**PETUNJUK TUGAS:** Nyatakan apakah setiap pernyataan berikut sesuai dengan teks tentang sewa dan penghasilan lain, dengan jawaban ya atau tidak disertai kutipan kata-kata penentu dari teks tersebut: (a) PER-70/PJ/2007 memberikan penjelasan spesifik tentang apa yang dimaksud sewa dan penghasilan lain sehubungan dengan penggunaan harta; (b) sewa taksi secara mingguan termasuk sewa kendaraan angkutan umum dalam lampiran; (c) persewaan tanah dan atau bangunan yang telah dikenakan Pajak Penghasilan final termasuk dalam kelompok kedua.

**TEKS SUMBER:**
________________________
Sewa dan Penghasilan Lain sehubungan dengan Penggunaan Harta

PER-70/PJ/2007
Dalam PER-70/PJ/2007 tidak ada penjelasan spesifik terkait apa yang dimaksud sewa dan penghasilan lain sehubungan dengan penggunaan harta. Hanya saja sewa dan penghasilan lain sehubungan dengan penggunaan harta dibagi menjadi dua, yaitu:
  1. sewa dan penghasilan lain sehubungan dengan penggunaan harta khusus kendaraan angkutan darat untuk jangka waktu tertentu berdasarkan kontrak atau perjanjian tertulis ataupun tidak tertulis;
  2. sewa dan penghasilan lain sehubungan dengan penggunaan harta selain kendaraan angkutan darat untuk jangka waktu tertentu berdasarkan kontrak atau perjanjian tertulis ataupun tidak tertulis, kecuali sewa dan penghasilan lain sehubungan dengan persewaan tanah dan atau bangunan yang telah dkenakan Pajak Penghasilan yang bersifat final.
dalam lampirannya dijelaskan bahwa sewa dan penghasilan lalin sehubungan dengan penggunaan harta khusus kendaraan angkutan darat adalah:
  • sewa kendaraan angkutan umum berupa bus, minibus, taksi yang disewa atau dicarter untuk jangka waktu tertentu yaitu secara harian, mingguan ataupun bulanan, berdasarkan suatu perjanjian tertulis atau tidak tertulis antara pemilik kendaraan angkutan umum dengan Wajib Pajak badan atau Wajib Pajak orang pribadi yang ditunjuk sebagai pemotong Pajak Penghasilan Pasal 23.
  • sewa kendaraan milik persewaan mobil, perusahaan bus wisata yang bukan merupakan kendaraan angkutan umum yang disewa atau dicarter untuk jangka waktu tertentu yaitu secara harian, mingguan ataupun bulanan, berdasarkan suatu perjanjian tertulis atau tidak tertulis antara pemilik kendaraan angkutan umum dengan Wajib Pajak badan atau Wajib Pajak orang pribadi yang ditunjuk sebagai pemotong Pajak Penghasilan Pasal 23.
________________________
**DATA YANG DISEDIAKAN:**
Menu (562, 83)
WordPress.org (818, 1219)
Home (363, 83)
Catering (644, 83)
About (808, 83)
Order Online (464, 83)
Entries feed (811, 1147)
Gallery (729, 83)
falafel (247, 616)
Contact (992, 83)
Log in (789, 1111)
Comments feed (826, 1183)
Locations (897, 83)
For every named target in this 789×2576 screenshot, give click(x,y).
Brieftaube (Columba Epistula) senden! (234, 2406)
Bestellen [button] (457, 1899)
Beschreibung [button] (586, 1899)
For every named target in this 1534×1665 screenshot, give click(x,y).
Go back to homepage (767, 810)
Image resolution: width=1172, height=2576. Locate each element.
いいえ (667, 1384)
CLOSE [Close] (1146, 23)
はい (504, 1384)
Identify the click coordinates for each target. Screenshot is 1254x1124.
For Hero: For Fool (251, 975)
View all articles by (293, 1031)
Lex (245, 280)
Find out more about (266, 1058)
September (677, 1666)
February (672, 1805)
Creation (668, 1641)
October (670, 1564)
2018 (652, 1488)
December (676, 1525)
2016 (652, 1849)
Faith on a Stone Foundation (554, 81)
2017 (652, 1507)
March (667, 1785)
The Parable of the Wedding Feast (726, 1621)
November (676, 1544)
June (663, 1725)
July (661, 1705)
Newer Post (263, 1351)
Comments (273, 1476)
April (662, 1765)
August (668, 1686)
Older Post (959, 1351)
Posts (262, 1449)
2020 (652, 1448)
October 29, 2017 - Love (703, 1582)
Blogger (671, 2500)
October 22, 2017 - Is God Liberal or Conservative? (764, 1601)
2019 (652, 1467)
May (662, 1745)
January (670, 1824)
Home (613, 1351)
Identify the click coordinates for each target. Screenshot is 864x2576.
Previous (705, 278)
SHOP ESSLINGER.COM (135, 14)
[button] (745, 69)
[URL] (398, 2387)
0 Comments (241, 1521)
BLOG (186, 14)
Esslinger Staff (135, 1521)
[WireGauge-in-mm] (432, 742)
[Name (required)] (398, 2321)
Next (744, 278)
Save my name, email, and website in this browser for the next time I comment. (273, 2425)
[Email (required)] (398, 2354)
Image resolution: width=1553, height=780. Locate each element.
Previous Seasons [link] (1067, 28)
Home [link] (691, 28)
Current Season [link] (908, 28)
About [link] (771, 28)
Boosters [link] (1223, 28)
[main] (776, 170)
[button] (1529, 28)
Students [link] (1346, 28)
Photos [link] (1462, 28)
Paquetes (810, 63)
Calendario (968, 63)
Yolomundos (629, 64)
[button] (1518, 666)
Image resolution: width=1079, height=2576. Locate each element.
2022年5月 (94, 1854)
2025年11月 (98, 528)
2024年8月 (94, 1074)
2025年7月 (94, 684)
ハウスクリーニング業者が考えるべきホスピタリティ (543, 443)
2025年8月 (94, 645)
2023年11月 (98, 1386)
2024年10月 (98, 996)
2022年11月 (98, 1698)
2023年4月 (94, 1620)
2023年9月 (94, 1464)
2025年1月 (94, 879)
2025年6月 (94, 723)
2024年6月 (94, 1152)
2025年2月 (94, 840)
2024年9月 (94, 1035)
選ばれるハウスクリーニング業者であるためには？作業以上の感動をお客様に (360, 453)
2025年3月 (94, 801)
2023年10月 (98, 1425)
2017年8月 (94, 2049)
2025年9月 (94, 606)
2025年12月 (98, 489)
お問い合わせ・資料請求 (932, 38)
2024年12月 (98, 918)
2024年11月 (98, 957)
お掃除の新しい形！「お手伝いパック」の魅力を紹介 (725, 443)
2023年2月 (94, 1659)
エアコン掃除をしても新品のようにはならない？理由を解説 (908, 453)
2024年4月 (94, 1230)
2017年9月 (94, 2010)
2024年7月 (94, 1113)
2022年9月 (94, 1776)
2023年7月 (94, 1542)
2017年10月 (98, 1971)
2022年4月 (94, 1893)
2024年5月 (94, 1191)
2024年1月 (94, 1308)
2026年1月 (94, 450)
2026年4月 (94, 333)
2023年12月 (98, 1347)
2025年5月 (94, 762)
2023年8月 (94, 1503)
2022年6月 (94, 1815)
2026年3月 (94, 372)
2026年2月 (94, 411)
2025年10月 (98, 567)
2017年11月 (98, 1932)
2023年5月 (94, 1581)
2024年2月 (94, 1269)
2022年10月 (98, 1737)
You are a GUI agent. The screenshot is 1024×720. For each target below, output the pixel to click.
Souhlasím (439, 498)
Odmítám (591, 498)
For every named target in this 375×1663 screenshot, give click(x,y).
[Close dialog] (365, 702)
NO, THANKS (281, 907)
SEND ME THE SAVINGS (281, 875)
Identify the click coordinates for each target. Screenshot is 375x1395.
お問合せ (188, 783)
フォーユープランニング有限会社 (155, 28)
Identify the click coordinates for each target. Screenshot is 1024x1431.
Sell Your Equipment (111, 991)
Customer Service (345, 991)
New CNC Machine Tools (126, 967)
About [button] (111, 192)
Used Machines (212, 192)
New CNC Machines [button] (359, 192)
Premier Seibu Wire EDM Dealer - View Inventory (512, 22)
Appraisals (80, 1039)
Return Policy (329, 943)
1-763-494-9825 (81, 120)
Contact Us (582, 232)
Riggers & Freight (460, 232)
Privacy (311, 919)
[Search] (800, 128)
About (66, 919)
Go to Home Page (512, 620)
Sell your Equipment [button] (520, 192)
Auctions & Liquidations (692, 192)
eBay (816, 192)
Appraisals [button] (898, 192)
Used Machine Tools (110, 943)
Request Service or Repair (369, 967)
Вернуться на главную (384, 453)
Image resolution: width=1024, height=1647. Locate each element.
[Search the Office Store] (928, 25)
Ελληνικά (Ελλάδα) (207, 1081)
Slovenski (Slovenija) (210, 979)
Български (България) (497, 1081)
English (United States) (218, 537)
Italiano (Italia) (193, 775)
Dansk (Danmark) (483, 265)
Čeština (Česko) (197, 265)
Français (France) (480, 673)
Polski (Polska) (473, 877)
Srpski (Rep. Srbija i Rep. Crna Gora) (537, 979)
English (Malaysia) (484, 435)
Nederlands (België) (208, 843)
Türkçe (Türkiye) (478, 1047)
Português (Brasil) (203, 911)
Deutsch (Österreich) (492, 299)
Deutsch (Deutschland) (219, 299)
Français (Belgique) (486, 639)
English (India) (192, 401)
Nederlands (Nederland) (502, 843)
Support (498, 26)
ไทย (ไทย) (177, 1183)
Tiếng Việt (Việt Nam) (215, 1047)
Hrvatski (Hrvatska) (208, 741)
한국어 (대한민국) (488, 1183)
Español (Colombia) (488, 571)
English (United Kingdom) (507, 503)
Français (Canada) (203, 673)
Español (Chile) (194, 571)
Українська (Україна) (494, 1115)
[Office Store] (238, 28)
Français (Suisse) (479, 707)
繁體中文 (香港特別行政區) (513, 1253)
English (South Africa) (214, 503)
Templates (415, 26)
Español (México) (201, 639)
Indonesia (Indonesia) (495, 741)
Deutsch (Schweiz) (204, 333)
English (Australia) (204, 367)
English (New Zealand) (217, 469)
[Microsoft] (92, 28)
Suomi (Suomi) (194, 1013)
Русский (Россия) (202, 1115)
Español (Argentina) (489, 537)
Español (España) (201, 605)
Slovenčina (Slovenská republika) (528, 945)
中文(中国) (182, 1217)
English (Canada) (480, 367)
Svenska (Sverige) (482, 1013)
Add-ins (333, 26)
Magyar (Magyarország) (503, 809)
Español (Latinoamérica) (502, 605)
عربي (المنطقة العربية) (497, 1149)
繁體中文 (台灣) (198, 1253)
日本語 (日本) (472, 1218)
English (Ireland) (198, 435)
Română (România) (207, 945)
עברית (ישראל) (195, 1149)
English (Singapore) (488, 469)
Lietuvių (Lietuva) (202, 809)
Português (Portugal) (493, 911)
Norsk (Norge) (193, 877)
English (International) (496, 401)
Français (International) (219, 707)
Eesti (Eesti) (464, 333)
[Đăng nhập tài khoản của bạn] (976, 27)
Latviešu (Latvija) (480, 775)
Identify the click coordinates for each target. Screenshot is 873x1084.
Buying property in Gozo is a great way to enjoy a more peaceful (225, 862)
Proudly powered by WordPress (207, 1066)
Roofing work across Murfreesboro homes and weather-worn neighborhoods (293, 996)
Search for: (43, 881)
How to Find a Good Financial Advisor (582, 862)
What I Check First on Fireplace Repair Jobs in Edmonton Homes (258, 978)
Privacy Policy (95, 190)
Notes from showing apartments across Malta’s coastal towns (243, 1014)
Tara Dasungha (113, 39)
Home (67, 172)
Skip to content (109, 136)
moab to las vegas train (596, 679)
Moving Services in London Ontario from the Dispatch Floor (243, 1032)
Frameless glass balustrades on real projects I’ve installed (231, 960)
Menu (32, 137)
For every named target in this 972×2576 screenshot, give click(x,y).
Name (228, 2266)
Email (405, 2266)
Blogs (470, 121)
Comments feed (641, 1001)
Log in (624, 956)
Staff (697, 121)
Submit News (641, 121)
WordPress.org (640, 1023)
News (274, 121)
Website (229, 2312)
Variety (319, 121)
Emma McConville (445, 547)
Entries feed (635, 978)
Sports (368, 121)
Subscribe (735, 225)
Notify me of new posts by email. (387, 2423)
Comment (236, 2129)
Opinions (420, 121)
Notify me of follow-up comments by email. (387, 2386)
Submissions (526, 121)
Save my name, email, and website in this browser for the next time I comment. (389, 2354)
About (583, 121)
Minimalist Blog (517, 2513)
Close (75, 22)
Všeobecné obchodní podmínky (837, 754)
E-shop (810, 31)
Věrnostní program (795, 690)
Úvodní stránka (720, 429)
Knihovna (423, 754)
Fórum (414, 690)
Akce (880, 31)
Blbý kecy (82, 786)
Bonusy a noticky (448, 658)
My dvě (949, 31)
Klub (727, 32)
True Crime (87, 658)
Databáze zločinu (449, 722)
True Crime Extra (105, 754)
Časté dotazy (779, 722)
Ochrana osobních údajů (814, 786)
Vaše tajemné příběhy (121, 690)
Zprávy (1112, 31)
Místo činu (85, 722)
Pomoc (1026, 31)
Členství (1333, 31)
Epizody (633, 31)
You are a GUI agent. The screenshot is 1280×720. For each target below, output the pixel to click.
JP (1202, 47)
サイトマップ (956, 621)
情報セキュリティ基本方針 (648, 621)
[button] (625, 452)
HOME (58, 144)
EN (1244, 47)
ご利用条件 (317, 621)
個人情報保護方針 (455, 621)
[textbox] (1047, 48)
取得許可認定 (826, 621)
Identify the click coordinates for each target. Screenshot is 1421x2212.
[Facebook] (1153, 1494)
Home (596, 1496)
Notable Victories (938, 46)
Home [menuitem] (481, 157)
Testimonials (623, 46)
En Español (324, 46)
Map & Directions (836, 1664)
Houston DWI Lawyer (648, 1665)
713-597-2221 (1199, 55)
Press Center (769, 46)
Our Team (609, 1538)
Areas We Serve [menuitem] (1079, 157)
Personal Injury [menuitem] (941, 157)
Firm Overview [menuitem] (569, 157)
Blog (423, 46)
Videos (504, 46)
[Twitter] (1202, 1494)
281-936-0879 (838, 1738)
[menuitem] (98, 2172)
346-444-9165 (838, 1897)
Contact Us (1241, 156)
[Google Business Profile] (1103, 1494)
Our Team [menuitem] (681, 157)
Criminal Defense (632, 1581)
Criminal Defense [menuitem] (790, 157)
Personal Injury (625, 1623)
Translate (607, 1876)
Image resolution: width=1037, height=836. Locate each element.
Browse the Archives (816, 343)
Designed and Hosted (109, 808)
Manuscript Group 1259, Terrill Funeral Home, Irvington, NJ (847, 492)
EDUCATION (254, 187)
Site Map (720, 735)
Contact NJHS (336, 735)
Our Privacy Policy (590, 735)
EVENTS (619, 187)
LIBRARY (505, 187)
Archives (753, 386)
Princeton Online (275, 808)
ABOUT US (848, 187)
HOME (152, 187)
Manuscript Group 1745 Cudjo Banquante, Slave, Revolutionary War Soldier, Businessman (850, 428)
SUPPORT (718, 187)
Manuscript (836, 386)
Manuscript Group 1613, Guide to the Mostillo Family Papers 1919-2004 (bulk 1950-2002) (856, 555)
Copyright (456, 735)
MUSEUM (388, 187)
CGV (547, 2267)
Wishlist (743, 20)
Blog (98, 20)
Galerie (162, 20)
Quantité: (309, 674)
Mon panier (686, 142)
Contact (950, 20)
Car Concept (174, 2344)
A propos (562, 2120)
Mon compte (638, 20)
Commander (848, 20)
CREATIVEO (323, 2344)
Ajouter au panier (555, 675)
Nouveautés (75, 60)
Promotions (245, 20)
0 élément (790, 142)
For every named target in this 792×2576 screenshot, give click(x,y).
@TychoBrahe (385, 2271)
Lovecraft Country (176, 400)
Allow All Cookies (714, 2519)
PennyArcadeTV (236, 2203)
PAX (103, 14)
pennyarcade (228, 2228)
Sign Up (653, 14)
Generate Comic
________________________
**JAWABAN BENAR:**
(a) Tidak: "tidak ada penjelasan spesifik terkait apa yang dimaksud sewa dan penghasilan lain sehubungan dengan penggunaan harta"
(b) Ya: "bus, minibus, taksi yang disewa atau dicarter untuk jangka waktu tertentu yaitu secara harian, mingguan ataupun bulanan"
(c) Tidak: "kecuali sewa dan penghasilan lain sehubungan dengan persewaan tanah dan atau bangunan"